• Stored records
————
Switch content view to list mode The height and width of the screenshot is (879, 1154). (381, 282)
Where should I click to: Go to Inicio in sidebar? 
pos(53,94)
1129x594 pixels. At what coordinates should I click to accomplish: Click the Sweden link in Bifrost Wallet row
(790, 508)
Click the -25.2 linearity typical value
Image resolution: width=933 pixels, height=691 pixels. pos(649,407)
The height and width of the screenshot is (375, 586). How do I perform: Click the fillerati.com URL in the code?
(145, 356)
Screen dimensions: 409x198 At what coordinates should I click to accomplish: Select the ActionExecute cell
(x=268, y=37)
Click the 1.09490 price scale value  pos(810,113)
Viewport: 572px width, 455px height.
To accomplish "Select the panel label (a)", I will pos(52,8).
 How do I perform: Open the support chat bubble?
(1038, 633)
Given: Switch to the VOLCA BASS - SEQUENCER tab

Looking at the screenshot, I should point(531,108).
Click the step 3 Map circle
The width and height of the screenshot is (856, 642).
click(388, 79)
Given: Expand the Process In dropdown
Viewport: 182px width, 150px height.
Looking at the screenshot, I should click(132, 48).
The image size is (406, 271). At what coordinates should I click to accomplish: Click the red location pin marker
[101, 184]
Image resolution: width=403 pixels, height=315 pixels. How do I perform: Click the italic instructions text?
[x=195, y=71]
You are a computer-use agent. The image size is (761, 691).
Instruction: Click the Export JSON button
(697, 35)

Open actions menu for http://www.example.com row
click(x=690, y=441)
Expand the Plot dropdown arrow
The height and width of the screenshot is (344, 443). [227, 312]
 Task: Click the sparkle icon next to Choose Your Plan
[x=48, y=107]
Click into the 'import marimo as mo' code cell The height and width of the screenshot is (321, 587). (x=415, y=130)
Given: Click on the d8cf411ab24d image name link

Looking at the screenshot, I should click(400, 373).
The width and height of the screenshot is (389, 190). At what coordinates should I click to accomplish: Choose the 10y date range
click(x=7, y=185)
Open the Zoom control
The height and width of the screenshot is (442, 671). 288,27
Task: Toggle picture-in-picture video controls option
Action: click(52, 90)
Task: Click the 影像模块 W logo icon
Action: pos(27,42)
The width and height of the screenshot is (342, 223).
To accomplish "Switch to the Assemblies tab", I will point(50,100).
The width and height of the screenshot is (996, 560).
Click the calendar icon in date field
————
• What this task involves
List each line of the entries that holds the string "will".

• Exercise solution
To accomplish "Select the panel label (a)", I will pos(52,8).
To accomplish "Switch to the Assemblies tab", I will point(50,100).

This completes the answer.